L’Italie est en train de signer un accord sur son budget avec la Commission européenne. Le rendement du bon du Trésor à 10 ans, qui était à 3,7 % fin octobre, va vers 2,7 % fin décembre !

Tout ira donc mieux en 2019 ? Pourquoi pas, en songeant aux discours catastrophiques qui nous entourent. Bien sûr, dans ce monde assez fou, tout peut brutalement chuter. Mais on peut penser aussi que la peur du précipice, le «no deal» dans le cas du Brexit, pourrait pousser à un deuxième référendum.

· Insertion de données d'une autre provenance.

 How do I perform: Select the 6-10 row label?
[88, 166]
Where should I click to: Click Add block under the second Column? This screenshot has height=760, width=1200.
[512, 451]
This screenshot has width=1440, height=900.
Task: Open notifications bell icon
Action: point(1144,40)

Et en France ? Difficile en fonction des «gilets jaunes», entre projet macronien de grand débat national et tentatives de déstabilisation qui peuvent passer par les élections européennes, avec des penchants extrêmes ! Tout se jouera dans les têtes : des salariés qui peuvent être plus consommateurs ou plus épargnants, des patrons qui se plaignent de ne pas trouver de candidats compétents, et qui décideraient d’attendre. La bonne nouvelle de 2019 dépendra de nous : dépensons les hausses de salaires en produits français !

Jean-Paul Betbèze Professeur émérite de l’université Panthéon Assas ,  Panthéon Assas

Jean-Paul Betbèze, économiste, diplômé d’HEC, docteur d’Etat agrégé de sciences économiques. Il a commencé sa carrière dans l’enseignement en tant que professeur d’université, notamment à Paris II-Panthéon Assas à partir de 1987. Entré en 1986 comme directeur d’études au Centre de recherche pour l’étude et l’observation des conditions de vie (Credoc), il rejoint trois ans plus tard le Crédit Lyonnais comme directeur des études économiques et financières, puis en 1995, comme directeur de la stratégie. En 2003, il est promu conseiller du président et du directeur général de Crédit Agricole, puis directeur des études économiques et chef économiste. Il a crée sa propre structure de conseil en 2013. Membre du Cercle des économistes.